Neste espaço de que escrevo, quão mais bárbaras parecem as declarações de Fernando Ruas, incitando os seus concidadãos a “correr à pedrada” os inspectores do ambiente, bobamente acrescentando “medir bem as palavras” – pena não as ter pe(n)sado! Poderia concentrar-me no insulto cuspido do presidente de Viseu à inteligência comum, ao afirmar depois que não se o deveria levar à letra – num apalermado paradoxo. Podia analisar o significado do apoio imediatamente expresso de Alberto João Jardim – se valesse, da facto, ainda comentar que quer que se oiça vociferando desses lados insulares. Porém, o meu coração ofende-se mais profundamente que tudo com o pensamento excêntrico que, latente, pulsa nesta afirmação de Fernando Ruas. O poder político (numa muito provável intrusão de outros poderes poderosos) afronta o habitat do homo sapiens – criamos reservas para linces ibéricos, correctamente previstas por decreto, mas insistimos em não cuidar de nós próprios.
Penetramos aqui no instável equilíbrio entre o cidadão e o poder: obviamente, reside em nós a certeza constatada de que um esforço individual – aos mais diferentes níveis, da reciclagem à poupança de água – contribui, ipso facto, para o melhoramento do mundo; porém, simultaneamente, sabemos da importância dos poderes superiores e das suas decisões. Ajuizadamente, a tudo isto, o Ministro do Ambiente veio retorquir que aqueles “que entendem que o desenvolvimento económico é incompatível com o ambiente [...] têm uma mentalidade de desenvolvimento própria dos anos 50” – até nisto parece Portugal, anacrónico, estar a meio século de distância da Europa civilizada. A indignação do Ministro respondia também às declarações de Basílio Horta, presidente da API, pedindo para aumentar a quantidade de emissões de CO2 previstas para Portugal por Quioto: creio bem que, daqui a uns anos, aconselhará a nossa retirada deste tratado, apontando como exemplo saudável os EUA de Bush.
Internacionalmente, uma outra notícia, passada por certo despercebida – apesar do tamanho gigantesco do seu objecto, inquietou-me: a Comissão Baleeira Internacional na declaração final da sua reunião anual escreveu que a moratória que proíbe a caça à baleia desde 1986 “não é mais necessária” e, pela primeira vez em duas décadas, exprimiu o seu apoio à caça deste mamífero para fins comerciais.
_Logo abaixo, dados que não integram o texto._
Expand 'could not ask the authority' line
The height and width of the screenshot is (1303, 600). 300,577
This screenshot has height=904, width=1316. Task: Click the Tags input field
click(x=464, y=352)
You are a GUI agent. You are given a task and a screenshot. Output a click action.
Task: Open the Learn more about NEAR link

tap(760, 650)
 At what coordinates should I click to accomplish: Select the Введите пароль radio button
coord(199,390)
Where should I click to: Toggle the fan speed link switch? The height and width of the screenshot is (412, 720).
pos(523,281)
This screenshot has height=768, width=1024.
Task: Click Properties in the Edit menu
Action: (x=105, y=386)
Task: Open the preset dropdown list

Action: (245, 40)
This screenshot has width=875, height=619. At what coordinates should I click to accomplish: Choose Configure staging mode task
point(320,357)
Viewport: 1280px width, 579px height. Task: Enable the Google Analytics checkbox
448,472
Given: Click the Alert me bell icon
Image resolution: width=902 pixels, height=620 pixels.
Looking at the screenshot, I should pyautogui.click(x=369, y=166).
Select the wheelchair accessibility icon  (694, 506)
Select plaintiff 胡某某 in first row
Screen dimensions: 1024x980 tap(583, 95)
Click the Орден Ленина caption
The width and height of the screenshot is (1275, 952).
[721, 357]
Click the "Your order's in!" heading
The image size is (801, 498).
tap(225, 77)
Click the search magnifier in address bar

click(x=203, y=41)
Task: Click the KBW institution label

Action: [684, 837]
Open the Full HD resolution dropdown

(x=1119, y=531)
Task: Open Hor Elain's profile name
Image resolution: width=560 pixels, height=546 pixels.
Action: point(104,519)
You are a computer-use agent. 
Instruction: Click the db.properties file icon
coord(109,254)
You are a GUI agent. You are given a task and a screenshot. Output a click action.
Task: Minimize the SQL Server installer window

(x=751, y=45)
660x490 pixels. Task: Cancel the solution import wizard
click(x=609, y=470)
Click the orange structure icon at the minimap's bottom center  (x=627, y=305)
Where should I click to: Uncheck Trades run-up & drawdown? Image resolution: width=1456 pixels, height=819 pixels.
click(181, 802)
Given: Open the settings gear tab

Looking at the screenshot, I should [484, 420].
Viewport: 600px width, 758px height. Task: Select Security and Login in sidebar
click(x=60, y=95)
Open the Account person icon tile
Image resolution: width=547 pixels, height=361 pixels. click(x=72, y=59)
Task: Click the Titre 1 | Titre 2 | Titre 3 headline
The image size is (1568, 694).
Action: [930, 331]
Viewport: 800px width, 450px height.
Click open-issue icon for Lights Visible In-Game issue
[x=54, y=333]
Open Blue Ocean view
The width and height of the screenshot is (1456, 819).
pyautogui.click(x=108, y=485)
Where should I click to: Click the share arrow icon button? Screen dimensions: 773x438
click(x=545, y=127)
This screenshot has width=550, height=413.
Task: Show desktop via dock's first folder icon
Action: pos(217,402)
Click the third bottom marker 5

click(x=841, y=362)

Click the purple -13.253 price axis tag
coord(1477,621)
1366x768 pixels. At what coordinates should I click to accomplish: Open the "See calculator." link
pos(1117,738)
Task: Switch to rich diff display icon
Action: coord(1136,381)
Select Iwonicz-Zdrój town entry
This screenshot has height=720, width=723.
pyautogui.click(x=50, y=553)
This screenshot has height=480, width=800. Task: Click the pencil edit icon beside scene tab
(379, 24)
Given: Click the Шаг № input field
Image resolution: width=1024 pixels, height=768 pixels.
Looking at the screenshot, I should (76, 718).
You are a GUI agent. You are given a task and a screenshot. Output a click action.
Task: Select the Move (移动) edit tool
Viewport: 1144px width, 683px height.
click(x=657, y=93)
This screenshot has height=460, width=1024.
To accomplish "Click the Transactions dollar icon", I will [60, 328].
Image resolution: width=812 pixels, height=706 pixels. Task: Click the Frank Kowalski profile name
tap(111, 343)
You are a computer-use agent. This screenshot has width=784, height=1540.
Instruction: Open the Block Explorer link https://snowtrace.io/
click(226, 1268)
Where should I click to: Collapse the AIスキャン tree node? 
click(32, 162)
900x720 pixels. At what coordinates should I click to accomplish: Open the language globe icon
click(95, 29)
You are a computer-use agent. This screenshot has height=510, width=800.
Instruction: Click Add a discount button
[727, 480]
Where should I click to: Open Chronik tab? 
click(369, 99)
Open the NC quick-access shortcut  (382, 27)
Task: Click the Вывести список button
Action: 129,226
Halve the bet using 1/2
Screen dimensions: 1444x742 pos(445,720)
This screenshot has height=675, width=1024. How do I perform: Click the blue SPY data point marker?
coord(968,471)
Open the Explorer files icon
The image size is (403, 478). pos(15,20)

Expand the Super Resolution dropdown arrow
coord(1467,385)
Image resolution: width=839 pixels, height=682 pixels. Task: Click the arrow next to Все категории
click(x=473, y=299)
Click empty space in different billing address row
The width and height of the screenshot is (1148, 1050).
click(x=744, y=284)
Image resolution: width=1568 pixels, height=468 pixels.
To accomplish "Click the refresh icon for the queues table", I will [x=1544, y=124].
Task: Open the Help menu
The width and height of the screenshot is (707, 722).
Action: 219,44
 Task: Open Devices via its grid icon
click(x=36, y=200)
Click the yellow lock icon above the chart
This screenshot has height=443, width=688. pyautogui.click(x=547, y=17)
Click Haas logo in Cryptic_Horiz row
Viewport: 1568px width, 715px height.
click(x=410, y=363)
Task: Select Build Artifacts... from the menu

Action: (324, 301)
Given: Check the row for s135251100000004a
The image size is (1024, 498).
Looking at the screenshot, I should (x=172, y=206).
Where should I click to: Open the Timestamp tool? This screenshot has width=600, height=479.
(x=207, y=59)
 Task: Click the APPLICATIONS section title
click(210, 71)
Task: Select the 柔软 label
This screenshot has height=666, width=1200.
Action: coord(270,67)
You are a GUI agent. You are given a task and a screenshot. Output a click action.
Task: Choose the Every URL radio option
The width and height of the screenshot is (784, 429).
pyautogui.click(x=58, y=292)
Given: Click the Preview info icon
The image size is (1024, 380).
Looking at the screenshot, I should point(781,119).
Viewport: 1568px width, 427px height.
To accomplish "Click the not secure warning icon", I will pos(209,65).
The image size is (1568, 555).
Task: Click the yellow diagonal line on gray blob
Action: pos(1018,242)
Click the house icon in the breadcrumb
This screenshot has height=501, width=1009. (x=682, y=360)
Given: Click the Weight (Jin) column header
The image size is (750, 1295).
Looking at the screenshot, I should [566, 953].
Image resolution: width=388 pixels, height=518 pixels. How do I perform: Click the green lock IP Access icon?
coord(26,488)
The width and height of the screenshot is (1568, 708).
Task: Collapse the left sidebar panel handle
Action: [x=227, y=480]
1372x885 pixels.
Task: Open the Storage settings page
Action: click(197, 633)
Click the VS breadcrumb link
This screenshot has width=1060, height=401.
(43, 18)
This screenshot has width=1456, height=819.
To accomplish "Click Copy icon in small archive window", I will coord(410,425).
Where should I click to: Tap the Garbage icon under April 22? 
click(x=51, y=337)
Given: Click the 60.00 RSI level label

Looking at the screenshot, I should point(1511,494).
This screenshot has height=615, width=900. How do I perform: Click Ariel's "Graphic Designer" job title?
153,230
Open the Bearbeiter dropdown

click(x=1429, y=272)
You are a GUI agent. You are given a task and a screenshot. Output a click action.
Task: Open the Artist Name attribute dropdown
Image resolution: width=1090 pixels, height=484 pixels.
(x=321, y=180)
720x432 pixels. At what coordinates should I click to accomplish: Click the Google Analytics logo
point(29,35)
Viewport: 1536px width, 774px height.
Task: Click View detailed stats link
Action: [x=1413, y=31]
Tomemos consciência de que a família dos cetáceos esteve à beira da extinção – o que, atempadamente (?), levou à moratória referida. Não obstante, era do conhecimento comum a persistência do mercado negro. O levantamento da interdição pode ser fatal e encerrar a milenar história de uma das mais belas e simbólicas espécies marítimas. Os tempos passaram desde que Melville, no seu Moby Dick, louvava a perseguição dos cachalotes, mas a alegoria da obra permanece válida: indomável, Moby Dick destrói o convencido navio Pequod e o seu capitão Ahab, incapaz de entender a vitória sempre final, sempre perpétua da Natureza sobre o Homem, cego na sua ânsia de a dominar: aprendamos!